Despite it being a very basic room in the upstairs of a pub, it gave many local artists the chance to play, experiment, fail and develop. “There was a lot of thoughtful, original and experimental music that was prevalent there,” recalls Hinkler. “The Hallamshire was a real hub of the Sheffield scene.” And as someone who saw Pulp play there a lot in their early years — they performed seven times there in their first year as a band alone — Taylor saw how crucial a space it was for a band like that to grow. “Playing several gigs at The Hallamshire honed their sound and set the trajectory for their future success,” he says.
Even when Pulp were far too big to be playing the venue they came back to do so, even performing there as late as 1991 when they were already being booked to play in large University halls. They had to play two shows that night to meet demand. “We did that as a thank you,” recalls Doyle. “Plus there was such an amazing atmosphere there. Now we play these huge stages and you're miles away from the rest of the group and you can't really chat to them because everyone has in-ears [monitors] in. There's something about playing in a tight space. I miss the intimacy of that.”
Gigs continued throughout the 1990s but by the end of the decade it didn’t possess the same reputation as a go-to venue and soon its era as a place for students to buy 2for1 pizza began. However, prior to this, Hinkler says it played a significant role in shaping a feeling of community and camaraderie in the city amongst people. “It wasn’t just the bands,” he says. “But others on the scene too: small-time promoters establishing relationships, people with a van, people with a PA, people designing posters and putting them up around town.”
He also tells me about a conversation he had one night with the landlord of the Hallamshire, Jim and his wife. “They were very nice people but quite straight laced and a generation or two older. I was asking what they thought of having all these odd people in their pub but they both agreed they just liked to see young people enjoying themselves.”

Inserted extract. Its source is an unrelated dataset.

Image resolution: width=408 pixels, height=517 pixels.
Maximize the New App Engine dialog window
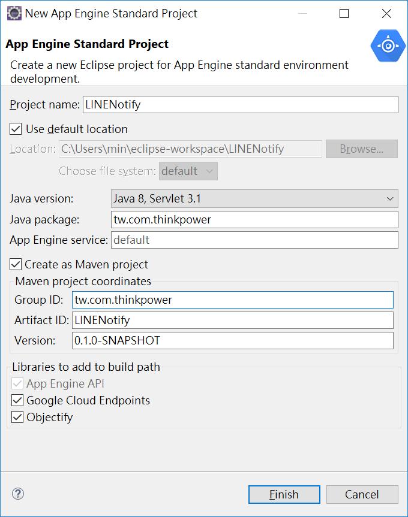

And for McMahon and the rest of the team, the aim is to try and recapture a little of that spirit and magic. “We’re trying to give something back,” he says. “We’ve got this space to offer and we want it to benefit you just as much as it benefits us, so the venue is currently free to hire to put on gigs midweek. But on top of that, a big part of the drive to do this was people talking about how much fun they used to have here back in the day. We want to bring that back.”
However, the aim of the current incarnation of The Hallamshire is not rooted purely in nostalgia or to try and resurrect the past. The noise, confusion, innovation, and wild experimentation that spewed out of the original venue was a byproduct of the times, environment and circumstances. To attempt to mimic that would be both foolish and futile. Instead, Sheffield has gained a greatly needed new live music venue that is fully kitted out and sharply-designed, and is likely to be hugely attractive to touring bands. Whether it inadvertently turns into an anything goes space that also doubles up as a creative incubator for future pop stars pretending to eat faeces — that remains to be seen.